• [PASSAGE SHOWN]
This morning I was up at 3 courtesy of some hungry puppies. I tried to go back to sleep but found it impossible my mind was racing so rather than fight it I gave in. I got up and dressed and headed out the door for a run. The cold, dark morning air hit me smack in the face like a strong wake up call. I had decided to run alone and when I run alone in the dark I do not listen to music. The sound of the birds chirping was my music.

I ran until my head cleared a bit, my heart was reminded of why I love to run and the sun began to rise. The sense of being alone on a run but part of a larger tribe filled my soul.

I thought about all that had taken place in the last 24 hours. My good wishes and good luck posts to friends running Boston. My computer checks of finish times. My first knowledge of an explosion at the finish line. The frantic checks to see if friends were ok and all that followed. It brought me back to other, similar, events. Days that changed not only me but our country.

Last night after dinner the conversation turned to the events of the day. My 10 year old son asked, “Mom, are you still going to run the marathon this year?”

I hesitated, not out of fear, but uncertainty of how he would respond. I must have hesitated for a moment too long as he then said, “I think you should. And I want to go watch you….”
“Really? You think I should? You are not afraid?”

“Nope. Bad things happen everywhere. If we stop doing fun stuff then the bad guys win. Daddy doesn’t let the bad guys win, so why should we?”

“Where did you hear that?”

“Some guy on TV but he is right. We can’t let the bad guys win.”

The subject changed as the Hawks game came on but I was left with a feeling of great pride. I have a wise son.

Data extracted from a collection
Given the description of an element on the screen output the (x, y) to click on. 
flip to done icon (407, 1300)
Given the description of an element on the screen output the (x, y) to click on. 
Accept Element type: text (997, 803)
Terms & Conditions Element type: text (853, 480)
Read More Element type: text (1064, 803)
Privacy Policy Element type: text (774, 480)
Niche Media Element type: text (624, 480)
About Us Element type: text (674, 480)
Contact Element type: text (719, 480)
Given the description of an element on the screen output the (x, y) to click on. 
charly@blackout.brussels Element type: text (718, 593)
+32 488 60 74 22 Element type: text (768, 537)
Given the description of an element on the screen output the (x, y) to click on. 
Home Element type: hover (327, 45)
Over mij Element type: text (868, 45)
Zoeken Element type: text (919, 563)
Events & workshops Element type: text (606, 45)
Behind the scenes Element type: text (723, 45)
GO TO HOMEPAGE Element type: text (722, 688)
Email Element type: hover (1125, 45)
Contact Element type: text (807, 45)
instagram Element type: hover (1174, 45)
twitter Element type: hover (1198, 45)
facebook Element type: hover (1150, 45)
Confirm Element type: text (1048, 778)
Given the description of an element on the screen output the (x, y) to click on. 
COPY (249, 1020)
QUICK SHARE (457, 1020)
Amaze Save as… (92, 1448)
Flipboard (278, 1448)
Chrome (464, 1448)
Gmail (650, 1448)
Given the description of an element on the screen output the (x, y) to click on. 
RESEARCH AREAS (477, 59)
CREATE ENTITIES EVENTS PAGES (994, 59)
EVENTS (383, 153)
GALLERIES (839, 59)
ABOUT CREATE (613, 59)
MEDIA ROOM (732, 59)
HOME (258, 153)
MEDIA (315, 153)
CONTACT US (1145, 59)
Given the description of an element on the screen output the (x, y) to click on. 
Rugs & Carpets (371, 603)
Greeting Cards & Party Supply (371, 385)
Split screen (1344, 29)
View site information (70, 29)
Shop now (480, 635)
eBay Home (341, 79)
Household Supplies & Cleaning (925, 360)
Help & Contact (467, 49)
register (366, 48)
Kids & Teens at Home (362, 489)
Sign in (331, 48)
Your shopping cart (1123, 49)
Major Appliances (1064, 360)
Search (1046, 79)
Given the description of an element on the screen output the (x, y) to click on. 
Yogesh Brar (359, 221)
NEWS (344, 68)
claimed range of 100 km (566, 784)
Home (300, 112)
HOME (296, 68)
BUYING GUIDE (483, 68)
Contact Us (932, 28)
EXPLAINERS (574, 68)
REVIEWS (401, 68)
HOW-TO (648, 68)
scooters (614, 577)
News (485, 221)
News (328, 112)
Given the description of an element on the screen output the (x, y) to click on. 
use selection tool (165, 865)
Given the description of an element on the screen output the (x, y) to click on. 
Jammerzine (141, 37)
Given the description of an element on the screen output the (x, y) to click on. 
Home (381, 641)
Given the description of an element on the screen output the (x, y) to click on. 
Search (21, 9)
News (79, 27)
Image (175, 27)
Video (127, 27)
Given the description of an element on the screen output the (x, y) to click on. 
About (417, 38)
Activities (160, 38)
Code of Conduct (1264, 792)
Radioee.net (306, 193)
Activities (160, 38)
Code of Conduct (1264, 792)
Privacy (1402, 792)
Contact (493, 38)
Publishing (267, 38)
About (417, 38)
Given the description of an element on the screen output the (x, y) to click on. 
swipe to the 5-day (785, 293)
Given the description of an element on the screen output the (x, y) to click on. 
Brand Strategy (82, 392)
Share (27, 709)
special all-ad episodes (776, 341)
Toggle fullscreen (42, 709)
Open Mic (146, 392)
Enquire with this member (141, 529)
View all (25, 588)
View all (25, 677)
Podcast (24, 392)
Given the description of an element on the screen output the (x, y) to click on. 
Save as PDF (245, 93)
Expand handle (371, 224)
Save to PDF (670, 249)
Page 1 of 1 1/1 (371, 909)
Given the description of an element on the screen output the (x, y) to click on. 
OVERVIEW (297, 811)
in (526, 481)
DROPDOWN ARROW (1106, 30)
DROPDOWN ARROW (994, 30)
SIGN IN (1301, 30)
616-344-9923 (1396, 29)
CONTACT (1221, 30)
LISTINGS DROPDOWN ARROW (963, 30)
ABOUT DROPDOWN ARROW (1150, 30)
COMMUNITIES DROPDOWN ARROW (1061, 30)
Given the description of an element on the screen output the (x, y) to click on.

• [YOUR TASKS]
A. In the passage about the morning run, what events from the last 24 hours does the narrator recall while running?
B. Could you resume the passage about the morning run, starting right after its final sentence?
This material has no connection to the passage about the morning run.

• [RESPONSES IN ORDER]
A.
- Good wishes and good luck posts to friends running Boston
- Computer checks of finish times
- First knowledge of an explosion at the finish line
- Frantic checks to see if friends were ok

B.
He got me to thinking. We can’t let the bad guys win.

I am a runner. I am a racer. I am part of a tribe of dedicated, caring, generous people like no other. Runners are a unique and special breed.

As runners we know the there is no “phoning it in”. We must do the work. Not every run is fun nor great. Lots of runs suck. But it is those hard, craptastic, “suck it up buttercup” runs that allow us to grow, develop and appreciate the great runs. We know that without the bad days, we could not enjoy the good days. We know that each run makes us stronger and ready for the next challenge. We know that each footfall and every mile lead us closer to the finish line and make us more appreciative of the the medals.

I will never qualify for Boston. It is not even a pipe dream for me. I am slower that a herd of turtles going uphill in a snowstorm. I am in awe of those that are fast enough to toe that blue and yellow line. I live vicariously though them. I relish in their triumphs. I hope to one day volunteer for that race and cheer those speed demons. To those that did finish…Wow! Impressive! To those that trained and did not get to cross that finish line…you are alive to run another race. That is a victory sweeter than any finish line or medal. The events in Boston will make us better, stronger runners and racers. We will all run with renewed purpose.

Running and racing may never be the same. As a race organizer I wonder how this will change our sport. As a coach of Girts on the Run I wonder if this will make parents more hesitant to allow girls to participate in this life changing program. As a spectator, I wonder how this will change how I watch racers and how people watch me. As a runner I wonder how this will change the races I run.

As I showered and dressed, I put on my trusty Girls on the Run shirt and first hard earned Chicago Marathon jacket. I will wear both proudly to honor those runners and spectators who were injured or lost their lives and as a sign that I am a member of a very special tribe. I know that I will spend the day answering questions from my students and others that know I run as to how I feel about the events in Boston. I will answer with my prayer of the day…Always remember, Never forget and Don’t let the Bad Guys win.
Forward is a pace. Peace.

1 thought on “Remember”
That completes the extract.